Betrayed! Not only by high school English teachers who failed to instruct me in the ways of the punctuation world, but by the very mark with which I lavished my work. How could it rest there so easily and so silent while so clearly aware of my error?

We parted ways for some time after that. I was angry at the part it played in eliciting a grade of less than an A (on an English paper, no less!); it was hurt by my swift abandonment and the solace I found in the easy and welcoming arms of the comma.

But despite thinking I'd moved on, I kept thinking about it. Seeing it in other places, jealous of the way others seemed to use it so effortlessly.

So I became the bigger person, swallowed my pride, and finally learned how to use the darned thing. And started doing just that.

We moved slowly at first; both chastened and burned by the ill-advised yet intense passion of our first encounters, we were unsure of what our new relationship would look like. But hesitancy gave way to that easy understanding that comes with years of intimacy, caution became comfort, and it has since become my dearest punctuation partner.

Here's why: when it comes to connection, the semicolon is unmatched. Semicolons connect two independent but related clauses. In other words, like marriage at its very best, the semicolon takes two individuals and bonds them while maintaining them as distinct beings.

Observe:

My kids are whining. They don't want to clean up the Lego.

My kids are whining, for they don't want to clean up the Lego.

My kids are whining; they don't want to clean up the Lego.

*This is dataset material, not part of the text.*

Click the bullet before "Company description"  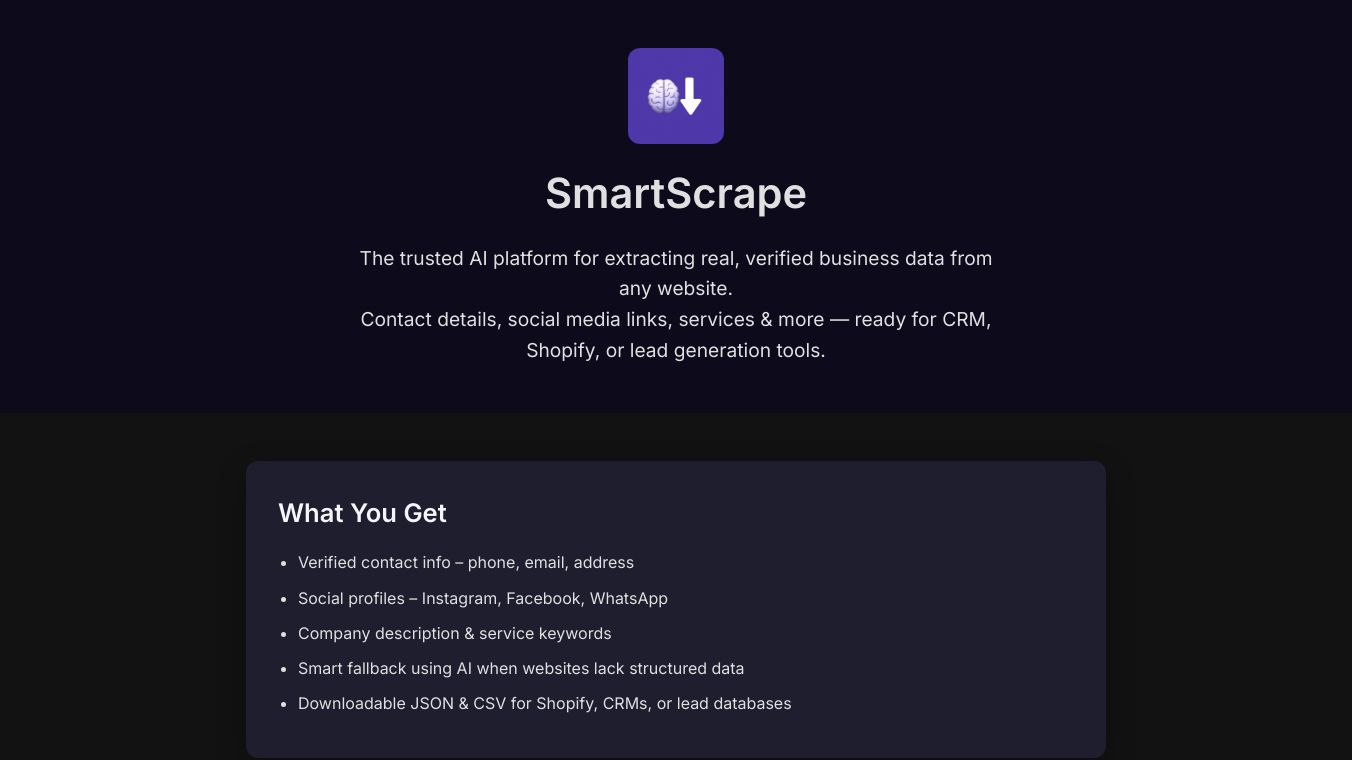click(x=284, y=634)
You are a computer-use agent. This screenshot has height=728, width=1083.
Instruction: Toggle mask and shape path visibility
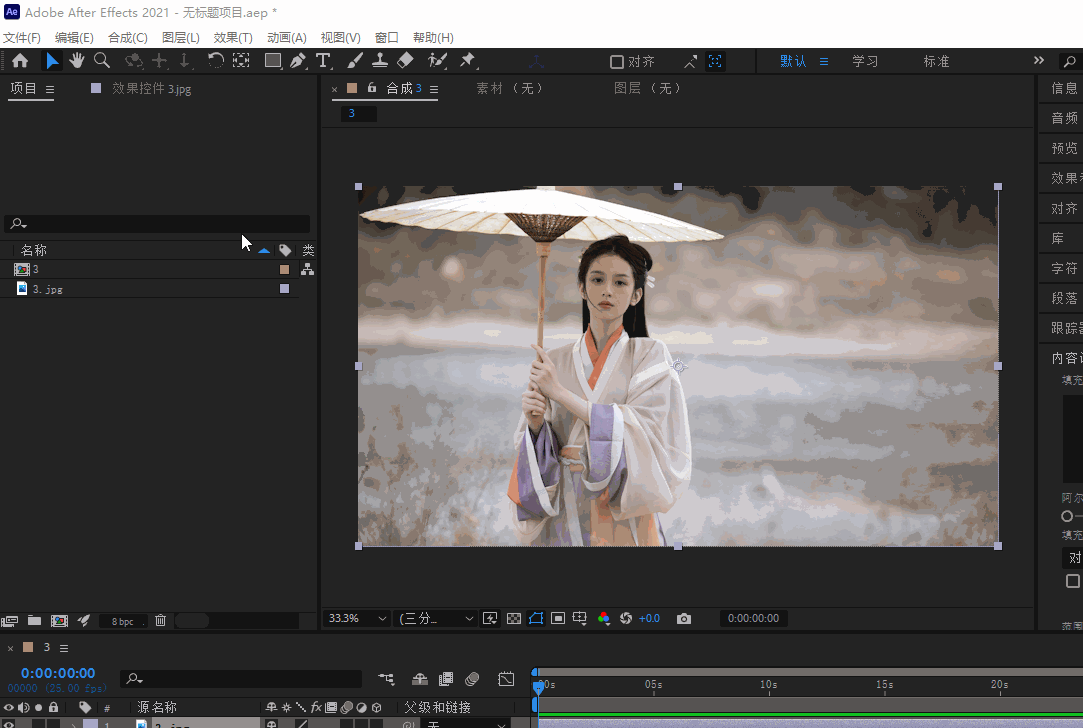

The first example does the job, but it's choppy. Across the pond, they call the period a "full-stop," which I think is a much better description of its effect. "Period" suggests a simple pause, but in reality, this mark requires a reader who is cruising along to stop abruptly and look both ways before stepping on the gas again.

The second example allows the reader to keep going, but it's cumbersome. A comma joining independent clauses demands the use of a conjunction, an extra word serving to join the two sentences together. Plus, this is where danger lies: too many writers, either lazy or still under the impression that a pause invariably equals a comma, leave out the conjunction, leading to that fatal error - the comma splice.

But the third, ah, the third example is a picture of elegance. The two sentences remain distinct, but they are joined nonetheless, sweetly and by the simplest of marks. The semicolon inserts a brief pause without the jarring effects of the full-stop, while simultaneously speaking of promise: Reader, there is more to come, once you have caught your breath.

The semicolon is often described as being a "combination of a period and a comma." Although prosaic, this definition speaks truth. Like the period, the semicolon signals closure and gives the dignity of finality to the preceding clause; however, at the same time, like the comma, the semicolon beckons the reader on, softening any end-of-clause harshness.

The period, all business with its judge's gavel-like stamp of termination. The comma, all pleasure with its sassy swirl and its crooked come-hither finger. Brought together into punctuational perfection.

And that, my friends, is why I love the semicolon.

3 comments:

Anonymous,  May 9, 2009 at 9:30 PM  

I still don't see why comma splices aren't just as good.

;)

peitricia mae May 10, 2009 at 7:44 AM  

Gah - Jane - you got me. My description of a run-on is actually a comma splice, one of my most hated!

Dutifully edited.

Anonymous,  May 10, 2009 at 8:18 PM  

To be honest, I didn't actually catch that!